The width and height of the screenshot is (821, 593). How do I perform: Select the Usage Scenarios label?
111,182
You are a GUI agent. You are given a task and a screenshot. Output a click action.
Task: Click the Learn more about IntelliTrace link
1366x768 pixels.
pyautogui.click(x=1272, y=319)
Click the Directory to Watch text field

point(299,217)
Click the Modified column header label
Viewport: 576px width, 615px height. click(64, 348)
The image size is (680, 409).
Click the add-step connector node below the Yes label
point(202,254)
★ ★ ★ ★ ★ ★ ★
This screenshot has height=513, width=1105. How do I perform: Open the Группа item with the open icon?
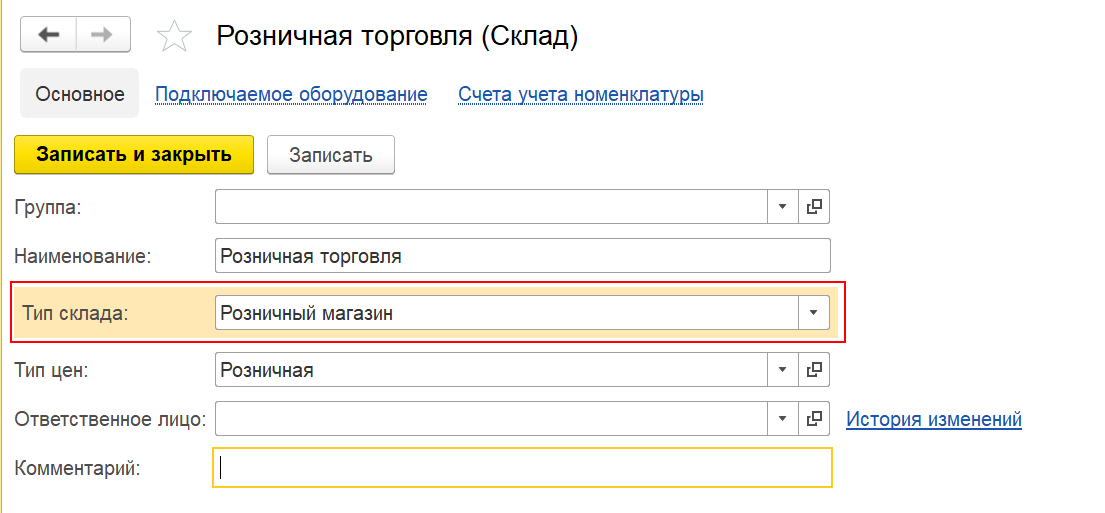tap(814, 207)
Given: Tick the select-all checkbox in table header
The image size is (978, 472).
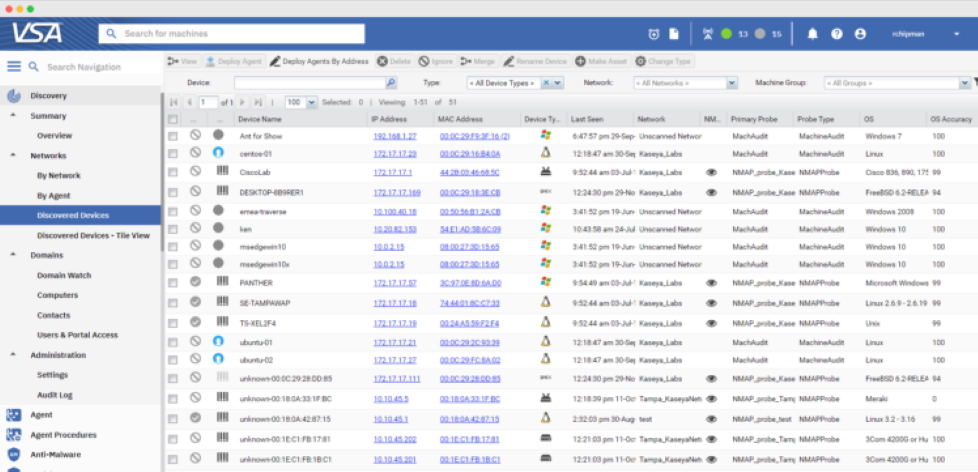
★ ★ ★ ★ ★ ★ ★
### [Activity]
Gather every line from the entries above where the word "image" appears, and copy them.

### [Exercise result]
The image size is (680, 409).
The image size is (978, 472).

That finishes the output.